(Records to use Opens)
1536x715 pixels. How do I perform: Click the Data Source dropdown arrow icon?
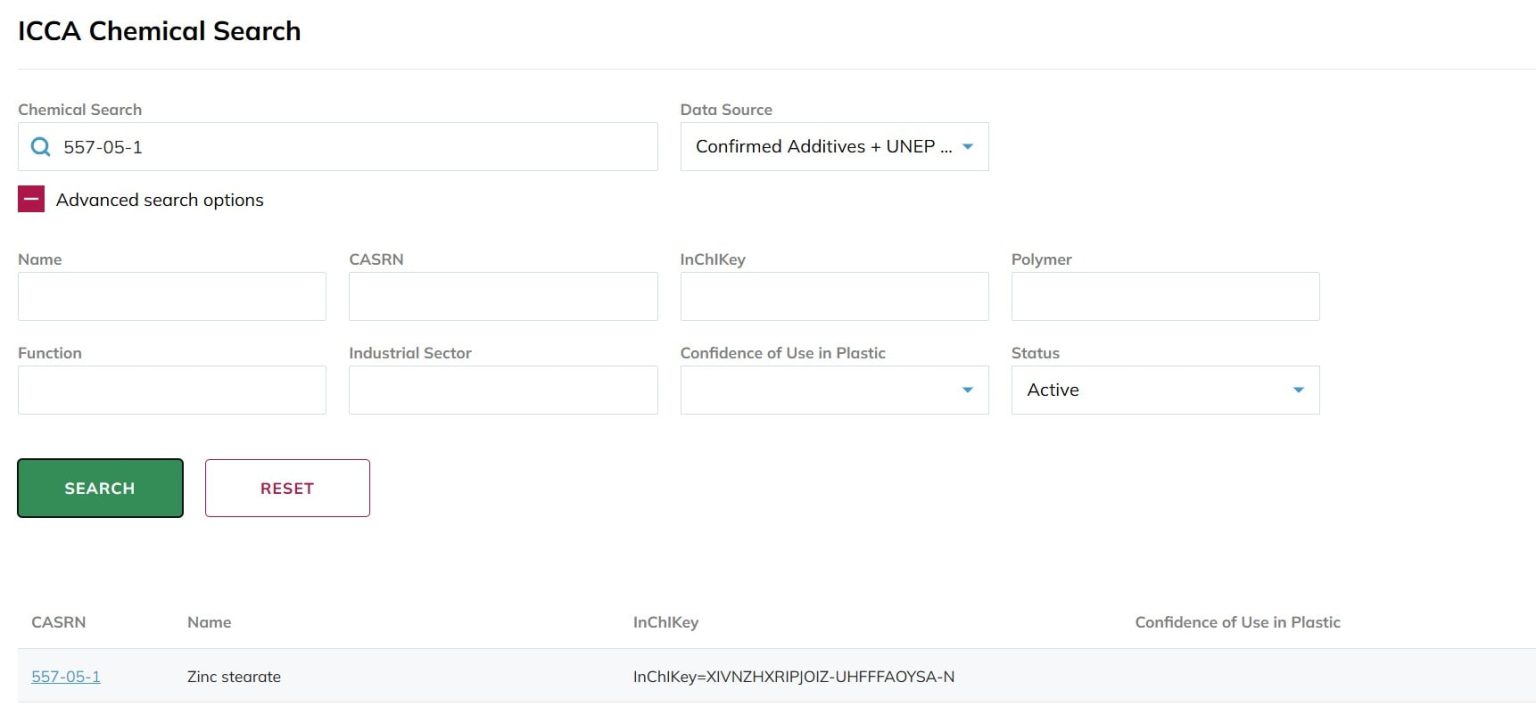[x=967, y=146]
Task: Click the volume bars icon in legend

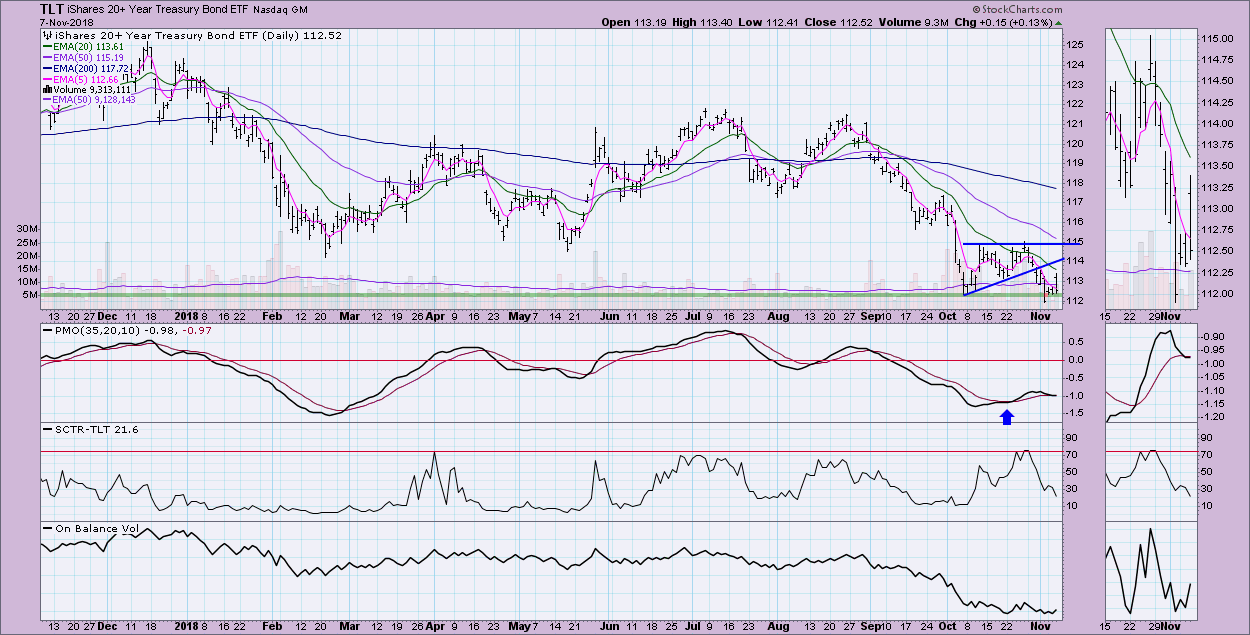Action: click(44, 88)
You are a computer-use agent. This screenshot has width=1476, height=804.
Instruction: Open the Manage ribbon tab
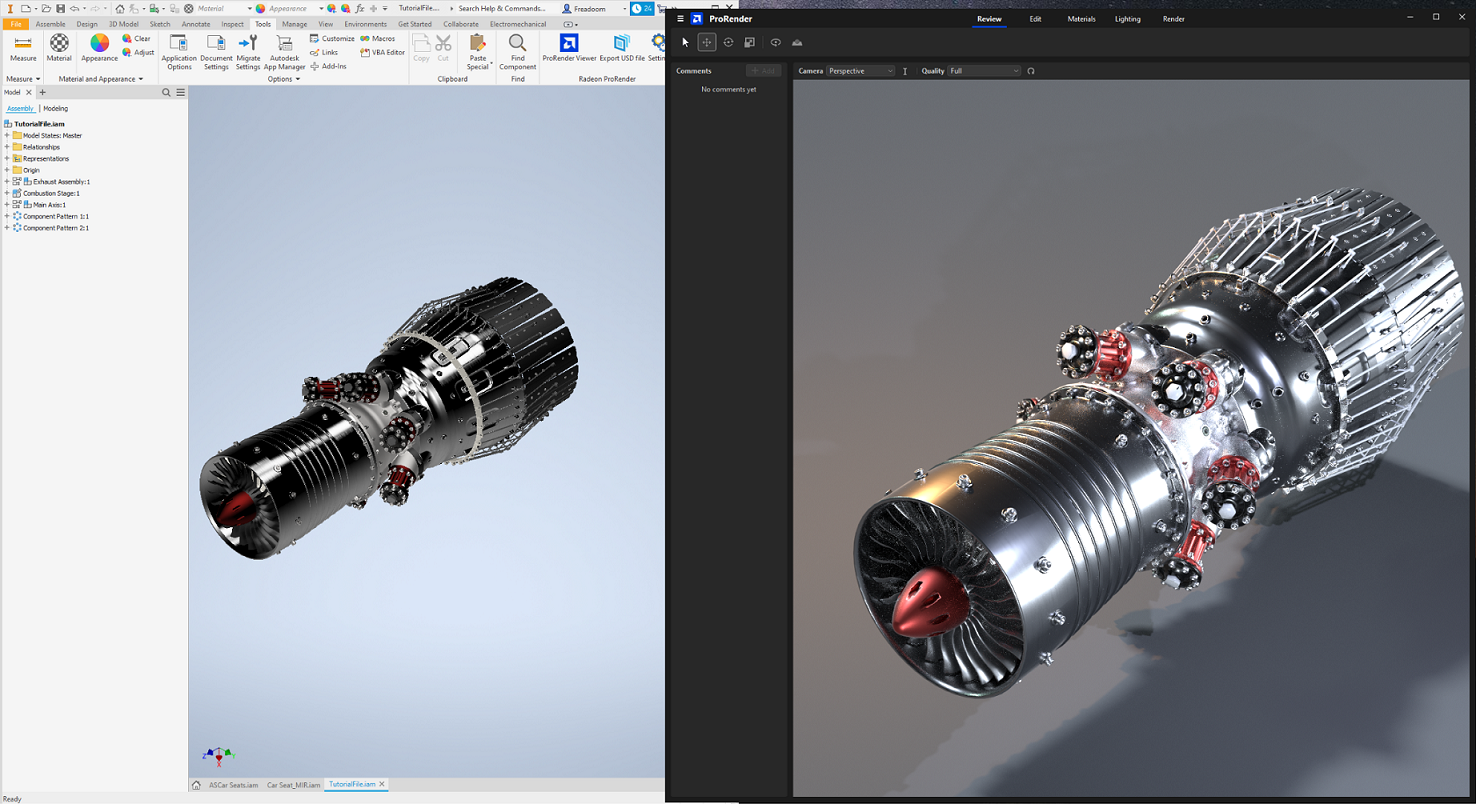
(Records to use Closes)
#### [Exercise brief]
Retype the listing above exactly as it appears, omitting the pictures.

#### [Expected answer]
1536x715 pixels. How do I perform: Click the Data Source dropdown arrow icon?
[x=967, y=146]
Task: Click the volume bars icon in legend

Action: click(44, 88)
You are a computer-use agent. This screenshot has width=1476, height=804.
Instruction: Open the Manage ribbon tab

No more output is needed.